(Records from a data collection)
────────────────
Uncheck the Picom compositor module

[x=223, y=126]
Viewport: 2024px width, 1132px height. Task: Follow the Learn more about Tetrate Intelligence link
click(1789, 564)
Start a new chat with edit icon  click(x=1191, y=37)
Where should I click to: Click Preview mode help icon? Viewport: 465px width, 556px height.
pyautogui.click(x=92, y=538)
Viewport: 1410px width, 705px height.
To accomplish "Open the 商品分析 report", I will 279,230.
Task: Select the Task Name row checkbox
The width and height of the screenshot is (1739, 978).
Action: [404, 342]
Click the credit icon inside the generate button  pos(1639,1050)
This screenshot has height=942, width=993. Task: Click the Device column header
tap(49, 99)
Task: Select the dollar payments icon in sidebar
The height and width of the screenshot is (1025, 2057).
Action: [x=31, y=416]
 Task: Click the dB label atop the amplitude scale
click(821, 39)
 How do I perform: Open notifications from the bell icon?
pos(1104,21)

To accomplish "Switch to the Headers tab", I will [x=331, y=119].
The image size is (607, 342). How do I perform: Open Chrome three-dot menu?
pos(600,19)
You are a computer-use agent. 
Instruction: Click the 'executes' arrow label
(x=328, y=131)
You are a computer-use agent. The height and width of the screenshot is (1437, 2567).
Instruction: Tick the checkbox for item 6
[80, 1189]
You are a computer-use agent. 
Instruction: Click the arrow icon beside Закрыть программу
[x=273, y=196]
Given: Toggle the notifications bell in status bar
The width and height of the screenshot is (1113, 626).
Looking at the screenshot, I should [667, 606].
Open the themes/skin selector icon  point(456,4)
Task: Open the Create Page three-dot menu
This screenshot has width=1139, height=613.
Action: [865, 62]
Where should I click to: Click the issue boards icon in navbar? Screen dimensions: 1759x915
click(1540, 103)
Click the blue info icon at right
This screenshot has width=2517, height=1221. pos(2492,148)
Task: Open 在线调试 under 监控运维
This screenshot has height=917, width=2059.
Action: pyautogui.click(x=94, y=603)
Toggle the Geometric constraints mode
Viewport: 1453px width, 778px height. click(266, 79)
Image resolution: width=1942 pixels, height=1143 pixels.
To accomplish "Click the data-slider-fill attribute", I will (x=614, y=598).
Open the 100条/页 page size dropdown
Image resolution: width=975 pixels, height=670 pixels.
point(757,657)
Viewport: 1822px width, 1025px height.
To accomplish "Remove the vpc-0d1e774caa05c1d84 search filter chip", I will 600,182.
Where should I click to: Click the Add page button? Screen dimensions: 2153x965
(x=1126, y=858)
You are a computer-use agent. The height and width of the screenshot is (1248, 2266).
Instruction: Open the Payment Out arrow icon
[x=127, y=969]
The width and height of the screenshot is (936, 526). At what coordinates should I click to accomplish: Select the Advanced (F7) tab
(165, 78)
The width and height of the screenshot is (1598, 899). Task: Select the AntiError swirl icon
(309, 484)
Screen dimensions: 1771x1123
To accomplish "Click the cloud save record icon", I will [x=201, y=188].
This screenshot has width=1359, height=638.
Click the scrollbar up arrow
────────────────
Give the data again, exactly.

■ Solution for this exercise ■
Uncheck the Picom compositor module

[x=223, y=126]
Viewport: 2024px width, 1132px height. Task: Follow the Learn more about Tetrate Intelligence link
click(1789, 564)
Start a new chat with edit icon  click(x=1191, y=37)
Where should I click to: Click Preview mode help icon? Viewport: 465px width, 556px height.
pyautogui.click(x=92, y=538)
Viewport: 1410px width, 705px height.
To accomplish "Open the 商品分析 report", I will 279,230.
Task: Select the Task Name row checkbox
The width and height of the screenshot is (1739, 978).
Action: [404, 342]
Click the credit icon inside the generate button  pos(1639,1050)
This screenshot has height=942, width=993. Task: Click the Device column header
tap(49, 99)
Task: Select the dollar payments icon in sidebar
The height and width of the screenshot is (1025, 2057).
Action: [x=31, y=416]
 Task: Click the dB label atop the amplitude scale
click(821, 39)
 How do I perform: Open notifications from the bell icon?
pos(1104,21)

To accomplish "Switch to the Headers tab", I will [x=331, y=119].
The image size is (607, 342). How do I perform: Open Chrome three-dot menu?
pos(600,19)
You are a computer-use agent. 
Instruction: Click the 'executes' arrow label
(x=328, y=131)
You are a computer-use agent. The height and width of the screenshot is (1437, 2567).
Instruction: Tick the checkbox for item 6
[80, 1189]
You are a computer-use agent. 
Instruction: Click the arrow icon beside Закрыть программу
[x=273, y=196]
Given: Toggle the notifications bell in status bar
The width and height of the screenshot is (1113, 626).
Looking at the screenshot, I should [667, 606].
Open the themes/skin selector icon  point(456,4)
Task: Open the Create Page three-dot menu
This screenshot has width=1139, height=613.
Action: [865, 62]
Where should I click to: Click the issue boards icon in navbar? Screen dimensions: 1759x915
click(1540, 103)
Click the blue info icon at right
This screenshot has width=2517, height=1221. pos(2492,148)
Task: Open 在线调试 under 监控运维
This screenshot has height=917, width=2059.
Action: pyautogui.click(x=94, y=603)
Toggle the Geometric constraints mode
Viewport: 1453px width, 778px height. click(266, 79)
Image resolution: width=1942 pixels, height=1143 pixels.
To accomplish "Click the data-slider-fill attribute", I will (x=614, y=598).
Open the 100条/页 page size dropdown
Image resolution: width=975 pixels, height=670 pixels.
point(757,657)
Viewport: 1822px width, 1025px height.
To accomplish "Remove the vpc-0d1e774caa05c1d84 search filter chip", I will 600,182.
Where should I click to: Click the Add page button? Screen dimensions: 2153x965
(x=1126, y=858)
You are a computer-use agent. The height and width of the screenshot is (1248, 2266).
Instruction: Open the Payment Out arrow icon
[x=127, y=969]
The width and height of the screenshot is (936, 526). At what coordinates should I click to accomplish: Select the Advanced (F7) tab
(165, 78)
The width and height of the screenshot is (1598, 899). Task: Select the AntiError swirl icon
(309, 484)
Screen dimensions: 1771x1123
To accomplish "Click the cloud save record icon", I will [x=201, y=188].
This screenshot has width=1359, height=638.
Click the scrollbar up arrow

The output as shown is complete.